Lower-extremity DVT can present with a wide spectrum of signs and symptoms. Most commonly, symptomatic patients will complain of swelling or pain in the calf.1, 39 Some patients with DVT may only experience a mild cramping sensation. Although symptom onset is usually gradual, some patients with DVT report that the symptoms begin rather suddenly. Physical examination findings can range from no findings to swelling and induration of the entire leg. In its most extreme manifestation, DVT can occlude the entire iliofemoral venous system, producing a painful, blue leg, a condition referred to as phlegmasia cerulea dolens, which can produce venous gangrene and even lead to amputation. Because DVT presents with such a wide spectrum of signs and symptoms, it is difficult to describe in narrative form how to perform a quantitative pretest probability assessment for DVT. However, the proper application of any diagnostic modality to screen for DVT requires a pretest probability assessment for utilization of the likelihood ratio to calculate posttest probability. The reader is referred to other sources for the specific method of computing posttest probability.40, 41

To help provide a more objective and reproducible method of quantifying the pretest probability of DVT, Wells et al42 devised a scoring system that is based largely on objective criteria to assess the risk of DVT (Table). The Wells et al criteria have been examined in other ED populations and appear to provide reliable risk stratification information at the 2 ends of clinical probability.43 First, in the subgroup deemed low risk, the Wells et al model appears to reliably estimate the pretest probability below 10%. Second, the model appears to reliably predict the probability of DVT to at least 50% when the score exceeds 3 points. In contrast to the use of the standardized scoring system described previously, 1 study has found that empiric patient assessment can produce more accurate pretest probability estimation for DVT than the Wells et al scoring system.43 Regardless of whether empiric assessment or a structured score is used, patients deemed low risk have a lower than 10% probability of DVT, and patients deemed high risk have a higher than 65% probability of DVT.

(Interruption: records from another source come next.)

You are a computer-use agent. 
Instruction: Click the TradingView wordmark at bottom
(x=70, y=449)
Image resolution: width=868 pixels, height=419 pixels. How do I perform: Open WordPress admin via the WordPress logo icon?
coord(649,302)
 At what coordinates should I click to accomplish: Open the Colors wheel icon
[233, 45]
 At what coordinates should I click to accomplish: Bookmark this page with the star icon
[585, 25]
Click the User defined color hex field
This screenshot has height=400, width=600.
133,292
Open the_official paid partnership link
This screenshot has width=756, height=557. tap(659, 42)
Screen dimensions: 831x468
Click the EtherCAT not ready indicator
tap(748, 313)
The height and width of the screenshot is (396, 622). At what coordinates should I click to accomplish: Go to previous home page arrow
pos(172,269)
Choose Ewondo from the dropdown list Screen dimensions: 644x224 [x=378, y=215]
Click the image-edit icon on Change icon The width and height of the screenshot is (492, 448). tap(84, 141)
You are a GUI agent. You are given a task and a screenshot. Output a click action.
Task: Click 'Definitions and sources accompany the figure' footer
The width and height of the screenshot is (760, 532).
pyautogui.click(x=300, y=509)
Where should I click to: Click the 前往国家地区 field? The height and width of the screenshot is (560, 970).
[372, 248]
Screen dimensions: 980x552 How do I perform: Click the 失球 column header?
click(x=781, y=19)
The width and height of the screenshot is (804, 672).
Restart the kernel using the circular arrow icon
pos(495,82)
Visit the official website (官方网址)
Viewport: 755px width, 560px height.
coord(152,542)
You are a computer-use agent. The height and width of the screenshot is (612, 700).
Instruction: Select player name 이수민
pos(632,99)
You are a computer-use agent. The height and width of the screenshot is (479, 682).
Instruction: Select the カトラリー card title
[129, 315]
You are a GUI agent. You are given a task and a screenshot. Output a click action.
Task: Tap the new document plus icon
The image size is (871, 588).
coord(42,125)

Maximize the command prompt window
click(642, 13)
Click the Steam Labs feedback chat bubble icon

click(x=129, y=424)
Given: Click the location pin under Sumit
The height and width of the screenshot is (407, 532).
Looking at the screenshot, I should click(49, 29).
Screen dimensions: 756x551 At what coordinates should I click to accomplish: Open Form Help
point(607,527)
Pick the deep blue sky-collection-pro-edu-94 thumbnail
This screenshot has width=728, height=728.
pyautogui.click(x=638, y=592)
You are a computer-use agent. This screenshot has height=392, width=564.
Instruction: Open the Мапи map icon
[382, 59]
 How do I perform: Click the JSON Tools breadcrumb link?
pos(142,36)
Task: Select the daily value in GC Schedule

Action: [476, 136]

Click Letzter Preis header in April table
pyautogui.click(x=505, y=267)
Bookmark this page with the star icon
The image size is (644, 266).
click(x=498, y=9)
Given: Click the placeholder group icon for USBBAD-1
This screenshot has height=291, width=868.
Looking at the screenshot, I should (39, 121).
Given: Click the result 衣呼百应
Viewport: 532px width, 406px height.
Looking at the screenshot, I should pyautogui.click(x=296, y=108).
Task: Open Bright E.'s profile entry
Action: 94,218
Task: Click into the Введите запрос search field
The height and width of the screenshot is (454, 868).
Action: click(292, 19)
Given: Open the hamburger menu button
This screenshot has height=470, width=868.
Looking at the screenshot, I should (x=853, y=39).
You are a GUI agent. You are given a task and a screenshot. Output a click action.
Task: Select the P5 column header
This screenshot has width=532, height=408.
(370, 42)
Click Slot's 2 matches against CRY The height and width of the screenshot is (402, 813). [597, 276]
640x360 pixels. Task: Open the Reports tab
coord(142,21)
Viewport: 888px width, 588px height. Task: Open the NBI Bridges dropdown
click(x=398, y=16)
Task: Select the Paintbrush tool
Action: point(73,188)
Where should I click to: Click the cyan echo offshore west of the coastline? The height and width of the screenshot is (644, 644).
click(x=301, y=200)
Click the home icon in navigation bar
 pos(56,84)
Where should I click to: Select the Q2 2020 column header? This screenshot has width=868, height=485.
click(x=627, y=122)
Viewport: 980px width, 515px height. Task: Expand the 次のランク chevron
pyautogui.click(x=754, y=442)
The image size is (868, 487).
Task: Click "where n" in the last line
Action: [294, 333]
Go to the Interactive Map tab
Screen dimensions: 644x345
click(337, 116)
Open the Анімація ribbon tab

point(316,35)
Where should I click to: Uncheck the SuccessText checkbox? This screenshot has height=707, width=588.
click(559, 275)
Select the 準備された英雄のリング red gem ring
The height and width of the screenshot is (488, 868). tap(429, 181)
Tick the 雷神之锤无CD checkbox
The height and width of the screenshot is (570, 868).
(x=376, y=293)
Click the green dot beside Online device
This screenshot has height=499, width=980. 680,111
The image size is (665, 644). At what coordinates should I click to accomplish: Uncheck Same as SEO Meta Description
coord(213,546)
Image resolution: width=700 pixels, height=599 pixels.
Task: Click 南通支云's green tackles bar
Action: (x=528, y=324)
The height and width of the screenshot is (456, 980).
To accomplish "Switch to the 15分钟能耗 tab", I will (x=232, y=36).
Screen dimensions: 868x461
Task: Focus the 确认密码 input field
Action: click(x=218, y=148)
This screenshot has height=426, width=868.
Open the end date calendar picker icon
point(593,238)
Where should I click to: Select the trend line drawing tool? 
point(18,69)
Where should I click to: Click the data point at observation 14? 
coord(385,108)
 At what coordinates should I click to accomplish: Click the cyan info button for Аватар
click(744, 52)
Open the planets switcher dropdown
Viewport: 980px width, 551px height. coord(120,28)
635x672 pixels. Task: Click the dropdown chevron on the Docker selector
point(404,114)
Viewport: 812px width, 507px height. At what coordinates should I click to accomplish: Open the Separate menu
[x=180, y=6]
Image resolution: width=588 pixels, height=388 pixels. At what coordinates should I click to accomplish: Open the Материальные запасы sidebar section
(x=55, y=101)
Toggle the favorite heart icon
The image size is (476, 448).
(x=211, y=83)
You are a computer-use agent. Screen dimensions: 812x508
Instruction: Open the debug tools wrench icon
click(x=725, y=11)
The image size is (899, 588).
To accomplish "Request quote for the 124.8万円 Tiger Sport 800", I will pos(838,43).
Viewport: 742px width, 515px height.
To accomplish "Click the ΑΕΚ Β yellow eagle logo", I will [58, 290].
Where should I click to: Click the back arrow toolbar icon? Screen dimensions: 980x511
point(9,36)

Table. Wells et al42clinical model for predicting pretest probability for DVT.* Reprinted with permission from Elsevier Science. Wells PS, Anderson DR, Bormanis J, et al. Value of assessment of pretest probability of deep-vein thrombosis in clinical management. Lancet. 1997;350:1795-1798.
Clinical FeatureScore
Active cancer (treatment ongoing, within previous 6 months, or palliative)1
Paralysis, paresis, or recent plaster immobilization of the lower extremities1
Recently bedridden for >3 days or major surgery within 4 weeks1
Localized tenderness along the distribution of the deep venous system1
Entire leg swollen1
Calf swelling >3 cm when compared with the asymptomatic leg (measured 10 cm below tibial tuberosity)1
Pitting edema (greater in the symptomatic leg)1
Collateral superficial veins (nonvaricose)1
Alternative diagnosis as likely as or greater than that of DVT−2
*In patients with symptoms in both legs, the more symptomatic leg should be used. High pretest probability ≥3 points; moderate pretest probability=1–2 points; low pretest probability=zero or negative points.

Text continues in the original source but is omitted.